I placed 10th place out of 19 competitors in the girls beginners division, which is okay for my first competition, given that I had just gotten back into climbing several months ago. My goal was to not come in last place, which I achieved. My goal for the next competition happening in a month from now is to place in the top 5- which could have been totally achievable this round had I strategized for this competition. I had trained for a month prior, but on the day of, I missed breakfast because I was running late and I used up all my energy on the easy climbs. There were a few harder climbs which I was one step away from completing, but just couldn't push through at the end because I had lost my strength.

My goal is to eventually place in the intermediate category- sometime before I graduate- which is coming soon.

Picking up the slack in my climbing life by Jessica Lee


Greek philosopher Epictetus once said "tell me the company you keep and I'll tell you who you are".

Never before now have I believed in this statement more.

Since coming to University of Sydney, the group of people I hang out with the most besides my housemates are rock climbers. As a result, I've been going rock climbing quite frequently and I've been learning a lot about the sport. Also, my forearm muscles are now huge and my finger nails are never painted. I'm coming back to Toronto real buff.

We went bouldering in a park the other week.


Bouldering is climbing, not up, but sideways. Or just shorter, more intense routes.


This type of training is good for you because typically it is more difficult (harder to hold holds) than climbing up. It trains your muscles so you can climb better.


I don't usually like bouldering because it doesn't seem like I'm achieving a lot since you don't really cover a lot of distance compared to regular rock climbing. I originally got into rock climbing because my mom wanted me to stop climbing trees since it was dangerous (this was when I was very young). And I first got into climbing trees because the playground just started to get boring.
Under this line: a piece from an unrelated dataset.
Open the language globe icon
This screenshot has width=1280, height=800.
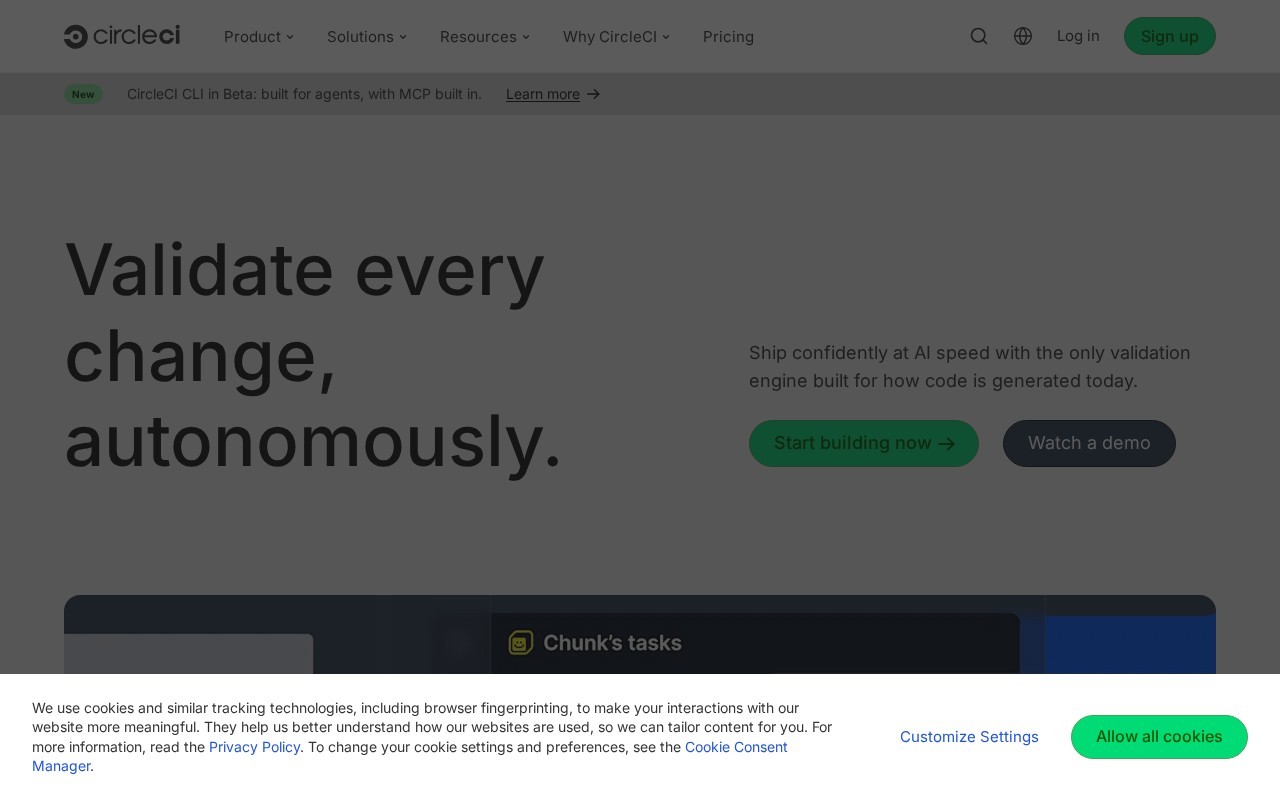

I was scaling 5.9s as a kid and was doing pretty well. I didn't stick with it though. And the inconvenience of going to the gym and too many other interests got in the way climbing frequently. I did meet someone else who rock climbed eventually in my teens but both of us did it more socially rather than trying to improve ourselves.


I have since lost my agility but it's nice to finally dive back into rock climbing and learn so many new things from seasoned climbers. Rock climbing is great because not only do you get to go places many people wouldn't be able to see, but the people are usually friendly.


I really like the rock climbing community. Everyone is just so supportive of each other.

At the bouldering event, people kept saying encouraging things like "you got this" while other people were climbing. Little things like that just makes things seem so much more do-able hearing that while gripping onto a terrible hold. People also were spotting each other in case someone would fall.


I was learning lead belaying at the gym from my friend Dan last week at the gym and I shared a laugh with a complete stranger over something specific to rock climbing. These kinds of connections are usually rare among strangers but I love them. 

Dan was climbing and practicing some falls while a rope was attached from him to me. If you are familiar with how a see-saw works, you can imagine what would happen if a heavy person fell while climbing when attached to a light person on the ground. Answer: the lighter person flies upwards.

This is not really supposed to happen because usually you're supposed to belay someone closer to your weight. The first time he "fell", it caught me by surprise because I was jerked upwards really quickly. This caused the belayer next to me to burst into laughter and we had a moment. I like this so much more than going to a regular gym to work-out. In a regular gym, everyone is just so focused on improving themselves they don't have time to share. It's hard to start a conversation in a regular gym!


In rock climbing however, everyone works together to solve a bouldering problem by making suggestions. It really is a nice community. Everyone is more intelligent than the usual people you would meet in a weight room too. This is because you have to use your problem solving skills to get to the top of the climb.